Abstract

We read with interest the article by Peng et al. [1] entitled ‘‘Women on hemodialysis have lower self-reported healthrelated quality of life scores but better survival than men’’ published in your esteemed journal. In this study, females had poor self-reported health-related quality of life (HRQoL), but better survival than men [1]. We have also found a lower quality of life (QoL) score in women among 6,930 HD patients [2]. Peng et al. [1] mentioned that the higher prevalence and severity of psychological disorders in females cause poorer HRQoL in women than in men. On the other hand, women are more capable than men in providing and getting emotional support. Fife et al. [3] have also shown that women benefit more from family support, but men get more support provided by health care professionals. It is fact that health care professionals are not as eagerly available as family members to provide the patient’s needs. It is important to note that Peng et al. [1] did not look at some confounding factors that can influence HRQoL such as patient’s education, work status, sex function, marital state and etc. We showed a correlation between educational level and work status with QoL [2]. Although Peng et al. [1] revealed that men had better HRQoL, women had significantly lower mortality than men.
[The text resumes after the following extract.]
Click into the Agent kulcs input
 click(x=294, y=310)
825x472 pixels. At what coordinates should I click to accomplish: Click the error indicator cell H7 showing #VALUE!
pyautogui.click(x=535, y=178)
However, HRQoL score may be applied to forecast the risk of important outcomes such as death and previous studies have indicated that lower HRQoL in dialysis patients had strong relationship with higher mortality [4]. It may be due to some other factors which are more prevalent in men and were not detected in the current study [1] such as cigarette smoking, hypertension, viral hepatitis [5] and other chronic illnesses that cause a higher mortality rate in men.